Load the snippet programmatically via JavaScript

To ensure the snippet is entirely non-render-blocking, load it programmatically via JavaScript, via the window.onload handler. Window.onload waits until after the entire page is fully loaded before firing. This includes all external resources, like images, CSS, scripts, and so on.

However, loading Optimizely Web Experimentation this late in the page-rendering process has negative impacts, especially relating to pageview and bounce/exit metrics tracking, and the ability to employ a flicker-management solution.


window.addEventListener("load", function() {
 var loadScript = document.createElement('script');
 loadScript.src = '';

Prevent page flickering

To prevent page-flicker, you will have to mask either the entire page or the portions of the page that your experiment will affect.

To do this, apply visibility: hidden to certain elements in the DOM, and then remove that rule after the Optimizely Web Experimentation client initializes and applies synchronous variation changes. See how to employ a masking solution.

Page flickering is only an issue with above-the-fold visual experiments—those that are visible when the page loads.
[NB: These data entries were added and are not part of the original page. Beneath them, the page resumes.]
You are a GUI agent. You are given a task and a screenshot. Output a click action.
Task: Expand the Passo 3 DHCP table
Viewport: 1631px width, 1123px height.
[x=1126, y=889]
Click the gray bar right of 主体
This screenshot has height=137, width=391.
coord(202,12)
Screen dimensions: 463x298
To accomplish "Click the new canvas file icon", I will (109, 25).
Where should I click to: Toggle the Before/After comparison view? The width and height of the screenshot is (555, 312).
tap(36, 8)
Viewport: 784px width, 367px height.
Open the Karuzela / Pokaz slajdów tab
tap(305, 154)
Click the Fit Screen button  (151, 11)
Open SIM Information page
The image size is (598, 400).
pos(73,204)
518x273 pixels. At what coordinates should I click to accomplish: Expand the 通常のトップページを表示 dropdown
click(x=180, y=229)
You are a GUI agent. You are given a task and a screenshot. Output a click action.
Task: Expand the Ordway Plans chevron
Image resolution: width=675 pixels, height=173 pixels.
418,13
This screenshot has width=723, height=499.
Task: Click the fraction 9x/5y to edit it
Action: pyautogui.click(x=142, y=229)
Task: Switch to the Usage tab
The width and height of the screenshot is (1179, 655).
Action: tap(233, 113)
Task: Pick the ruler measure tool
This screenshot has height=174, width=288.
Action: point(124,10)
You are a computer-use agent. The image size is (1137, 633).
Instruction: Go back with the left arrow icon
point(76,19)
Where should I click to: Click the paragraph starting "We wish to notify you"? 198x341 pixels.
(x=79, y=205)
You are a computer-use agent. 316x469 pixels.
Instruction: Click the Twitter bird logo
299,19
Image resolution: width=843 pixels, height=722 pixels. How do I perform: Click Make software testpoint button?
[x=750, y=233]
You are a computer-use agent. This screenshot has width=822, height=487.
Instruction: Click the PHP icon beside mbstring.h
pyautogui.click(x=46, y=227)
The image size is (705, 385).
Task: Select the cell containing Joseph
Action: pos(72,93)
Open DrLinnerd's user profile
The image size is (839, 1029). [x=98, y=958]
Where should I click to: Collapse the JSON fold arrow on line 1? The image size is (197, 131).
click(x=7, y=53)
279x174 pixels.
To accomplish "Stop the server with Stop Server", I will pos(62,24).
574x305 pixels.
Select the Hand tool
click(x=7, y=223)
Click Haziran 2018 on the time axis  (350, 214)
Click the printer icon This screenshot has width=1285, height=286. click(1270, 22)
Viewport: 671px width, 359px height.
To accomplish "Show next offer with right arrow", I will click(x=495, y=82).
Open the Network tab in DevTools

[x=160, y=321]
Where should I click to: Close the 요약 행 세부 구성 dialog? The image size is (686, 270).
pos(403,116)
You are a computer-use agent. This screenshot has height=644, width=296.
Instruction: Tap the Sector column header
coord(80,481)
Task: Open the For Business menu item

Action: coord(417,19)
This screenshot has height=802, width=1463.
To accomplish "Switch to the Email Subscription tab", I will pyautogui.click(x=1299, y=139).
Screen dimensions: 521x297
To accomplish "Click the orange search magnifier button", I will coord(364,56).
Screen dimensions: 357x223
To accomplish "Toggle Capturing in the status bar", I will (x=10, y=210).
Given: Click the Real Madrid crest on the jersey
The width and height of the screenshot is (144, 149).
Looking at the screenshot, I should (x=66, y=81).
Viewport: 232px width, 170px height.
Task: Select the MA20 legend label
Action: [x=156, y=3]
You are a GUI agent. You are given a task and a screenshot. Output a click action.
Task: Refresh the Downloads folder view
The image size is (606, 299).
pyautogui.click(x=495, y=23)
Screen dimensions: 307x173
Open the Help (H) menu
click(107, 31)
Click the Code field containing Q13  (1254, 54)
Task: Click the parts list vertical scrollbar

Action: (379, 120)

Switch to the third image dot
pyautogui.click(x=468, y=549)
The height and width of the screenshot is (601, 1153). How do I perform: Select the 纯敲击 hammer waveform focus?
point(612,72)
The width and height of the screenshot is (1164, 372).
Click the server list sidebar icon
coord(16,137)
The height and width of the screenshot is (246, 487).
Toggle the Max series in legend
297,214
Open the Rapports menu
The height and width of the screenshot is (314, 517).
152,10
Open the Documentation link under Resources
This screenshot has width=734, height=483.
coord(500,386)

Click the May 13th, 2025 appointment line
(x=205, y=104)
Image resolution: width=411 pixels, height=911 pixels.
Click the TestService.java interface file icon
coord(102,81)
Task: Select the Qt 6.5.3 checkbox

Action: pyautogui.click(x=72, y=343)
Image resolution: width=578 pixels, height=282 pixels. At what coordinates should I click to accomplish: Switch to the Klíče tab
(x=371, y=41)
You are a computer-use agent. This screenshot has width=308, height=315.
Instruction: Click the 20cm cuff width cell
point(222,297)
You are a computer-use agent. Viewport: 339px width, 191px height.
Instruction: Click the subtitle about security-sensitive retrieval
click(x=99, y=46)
Some examples where page flickering may not be a concern include:
  • Experiments that take place below-the-fold
  • Experiments that take place after some visitor action, like triggering a popup modal
  • Experiments where the snippet is deployed down-funnel, for tracking purposes only

Impact on metrics and integrations

Because async and defer affect the predictability of the snippet’s execution timing, it is critical to understand how adding these attributes to your snippet tag might affect your experiment.  

Both implementations can potentially lead to broken analytics or audience integrations due to timing issues. Be sure to audit your integrations before deploying the Optimizely Web Experimentation snippet to production using async / defer:

  • When deploying Optimizely Web Experimentation using defer, the snippet generally executes later in the page-load, which means that it is likely to affect your ability to accurately measure pageview and bounce/exit metrics. The benefit of using defer is that order of execution is enforced whenever there are other dependency scripts being loaded with defer.
  • When deploying Optimizely Web Experimentation using async, it is difficult to manage the order of execution against other dependencies.

You may have to refactor any integration code relying on Optimizely Web Experimentation’s getter methods (such as get-visitor) to ensure that those API methods are available when they are called. This is best handled with the lifecycle event listener activated.